C’est à un véritable engouement pour le coton africain auquel le marché a assisté depuis deux campagnes. Les filateurs apprécient aujourd’hui sa qualité et sont prêts à payer le prix. Celui qui est devenu le premier importateur mondial de coton, devant le Vietnam et la Chine, le Bangladesh, en est le premier client. Les importations de coton de la zone franc, négligeables il y a deux à trois ans, représentent 22% de l’approvisionnement du Bangladesh en 2016/17, souligne Michael Edwards, directeur de Cotton Outlook. Un engouement qui s’est traduit par des primes historiquement élevées. Ainsi sur l’année 2016/17, elles s’établissaient à un peu plus de 10 cents la livre pour le coton zone franc CAF au dessus du cours du marché à terme de New York, et à plus 12 cents sur les deux premiers mois de la campagne 2017/18 (cf. graphique ci-dessous).

Si chacun s’accorde pour reconnaître la qualité du coton africain, des facteurs extérieurs ont propulsé vers le haut la demande. Le premier est venu de l’Inde, principal concurrent de l’Afrique et deuxième exportateur mondial. En 2015/16, la récolte du coton au Pakistan a été réduite ce qui conduit l’Inde à exporter davantage de coton vers ce pays. Autant de coton indien en moins venant concurrencer le coton africain en Asie et ailleurs, souligne Franck Niedergang de Cofco International et président de l’Afcot. Pour la campagne 2016/17, la concurrence de l’Inde a été aussi moins vive mais pour d’autres raisons. En novembre 2016, le gouvernement Modi décide brutalement de retirer les principaux billets de banque en circulation causant de nombreux disfonctionnements dans l’économie. Les exportations de coton n’ont pas été épargnées, elles se sont considérablement ralenties, les espèces manquant pour acheter le coton. En outre, ajoute un autre négociant, jusqu’à cette année, le coût d’acheminement du coton américain au Bangladesh était supérieur, de l’ordre de 2 cents, par rapport à une livraison en Chine ou au Vietnam.

Pour la campagne en cours, les cartes sont rabattues et l’environnement semble moins favorable au coton africain alors même que la production de la zone franc est très bien orientée.

Surproduction mondiale de coton

En effet, après deux campagnes déficitaires, la production mondiale de coton devrait être légèrement supérieure à la consommation.

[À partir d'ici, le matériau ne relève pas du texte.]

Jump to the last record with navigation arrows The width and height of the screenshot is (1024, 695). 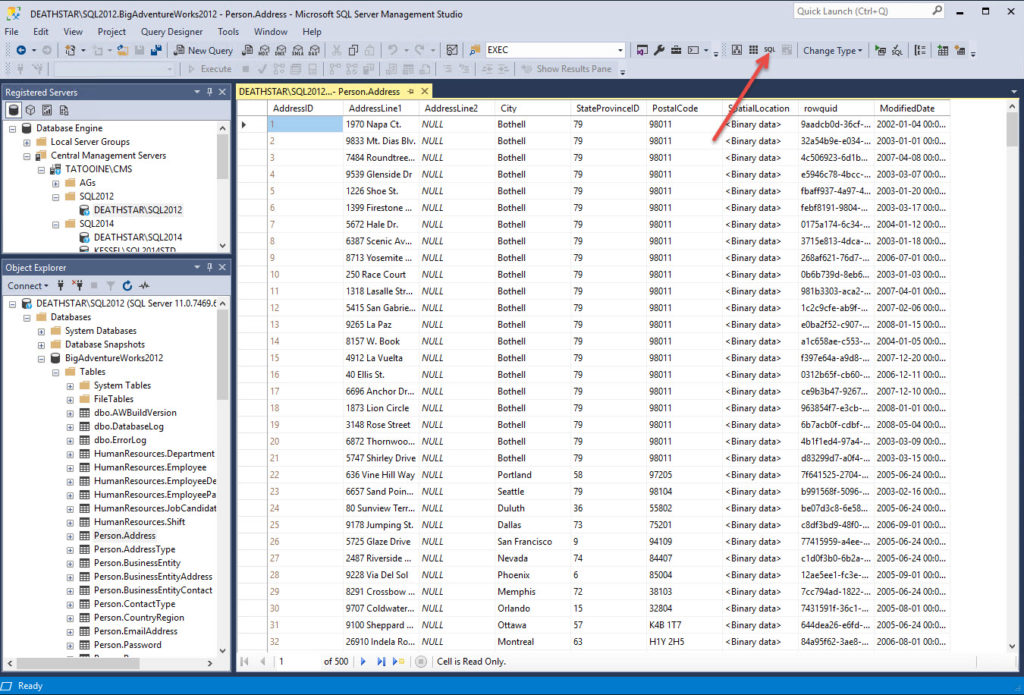tap(381, 661)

Dans les principaux pays producteurs, la production est attendue en hausse, Etats-Unis et Inde en tête. Aux Etats-Unis, la récolte, en dépit des ouragans qui ont frappé le pays début septembre, devrait être la meilleure depuis plus de 10 ans. En Inde, la production progresserait de 11% à plus de 6,5 millions de tonnes (Mt). Ces disponibilités abondantes sur le marché devraient peser sur les prix mondiaux du coton et rendre très vulnérable la prime sur le coton africain. Une prime jugée excessive dès aujourd’hui par de nombreux négociants avec un risque de contrepartie non négligeable.

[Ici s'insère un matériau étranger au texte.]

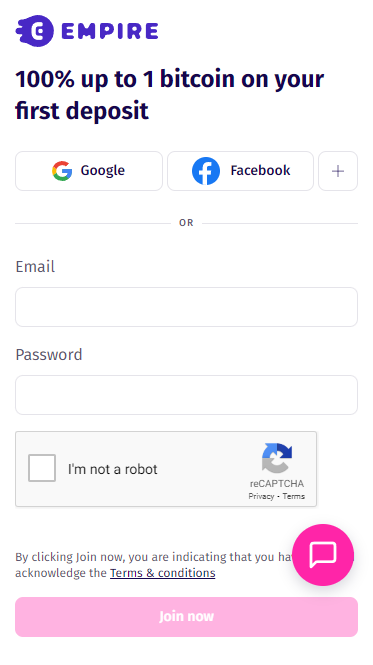Viewport: 373px width, 665px height.
Task: Sign up using the Google button
Action: 89,171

Un consensus donc baissier sur le marché du coton mais « il faut se méfier du consensus car très souvent le marché du coton nous surprend » souligne Michael Edwards, qui revendique un certain optimisme. L’espoir viendra de la Chine, qui dictera une fois de plus l’orientation du marché.

Depuis, la réorientation de sa politique en 2014/15, la Chine a réduit de près de 50% le stock de sa réserve par des ventes aux enchères qui ont permis de combler son écart de production par rapport à sa consommation dans un contexte de limitation de ses importations de coton à environ un million de tonnes. Avec des stocks chinois aujourd’hui évalués à environ 5,3 Mt et un déficit structurel entre la production et la consommation de 3 Mt, la Chine devra tout ou tard augmenter ses importations de coton. Quand cela se passera-t-il ? C’est la question qui agite le monde du coton.